Postal worker steals prescription drug package and lands jail time

By Jamie Satterfield
Citing the need to protect the "sanctity" of the country's mail service, a federal judge Wednesday rejected a probationary sentence for a postal worker convicted of stealing a package of prescription pain killers he thought had been shipped to a military veteran.

"The country relies upon the sanctity of the mail," U.S. District Judge Tom Varlan said.

Jereme Deal only faced a maximum six-month prison term. Assistant Federal Defender Kim Tollison pushed for probation. Assistant U.S. Attorney Matthew Morris urged a four-month prison term. Varlan opted for two months behind bars and another 40 hours of community service.

Deal was nabbed in a sting by the Veterans Administration's Office of Inspector General and the U.S. Postal Inspection Service after packages of pain medication bound for veterans began turning up missing.

In March 2006, a package of hydrocodone was sent to the Lenoir City post office where Deal worked, and an agent called to inquire about it. Deal wound up taking the package, according to Morris.

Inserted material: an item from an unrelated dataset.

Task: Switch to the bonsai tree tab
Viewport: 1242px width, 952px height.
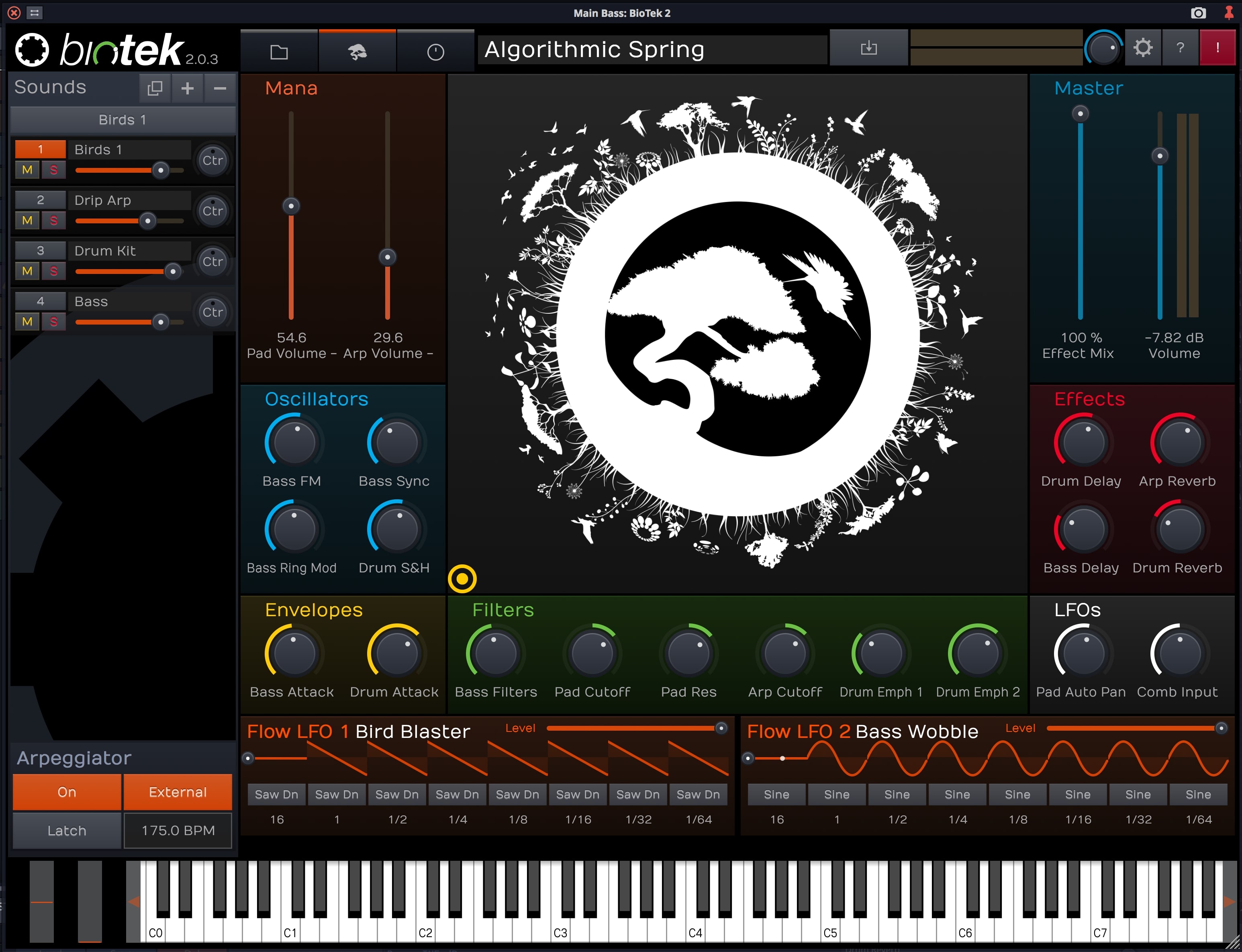Action: pos(357,51)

Tollison argued it was a one-time crime that stemmed from Deal's addiction to pain killers that developed after he was injured on the job. Morris contended it was a pattern of thievery. However, Deal was only convicted of a single mail theft charge.

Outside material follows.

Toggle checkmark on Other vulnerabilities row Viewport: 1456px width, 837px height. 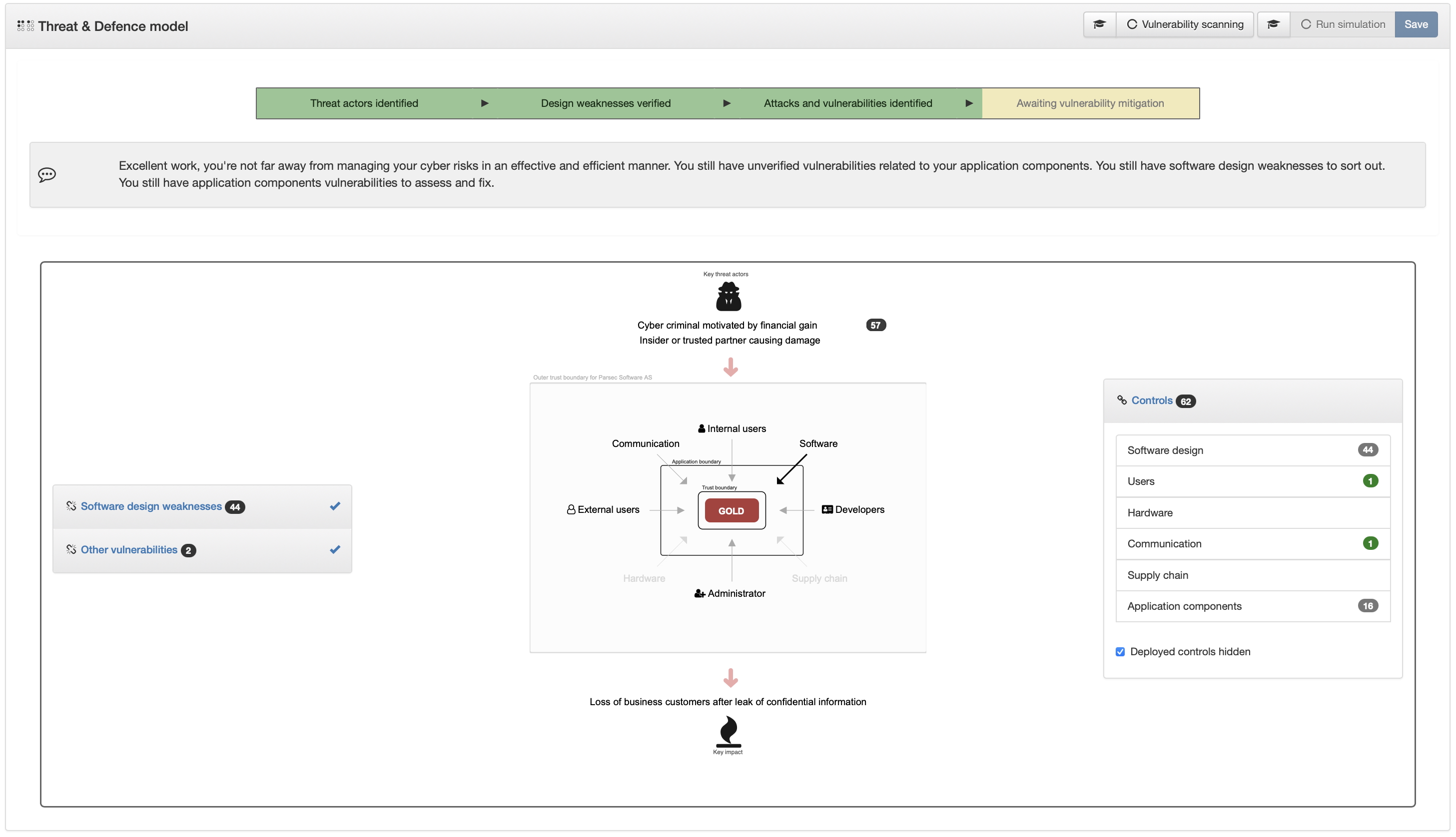pos(335,549)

Deal checked himself into rehab after his arrest, Tollison said.

"Judge, that's a success story," Tollison said. "Why should we put Jereme Deal in prison at this point?"

Morris argued that Americans need to be able to trust postal workers not to steal their mail.

"This was not an isolated incident," Morris argued.

Varlan said Deal only turned repentant after his conviction at a trial last December.

"The defendant accepted responsibility for his actions after he maintained his innocence for 13 months," Varlan said.

Deal apologized for the crime, saying, "I just had a drug problem. I went to rehab. I cleaned myself up."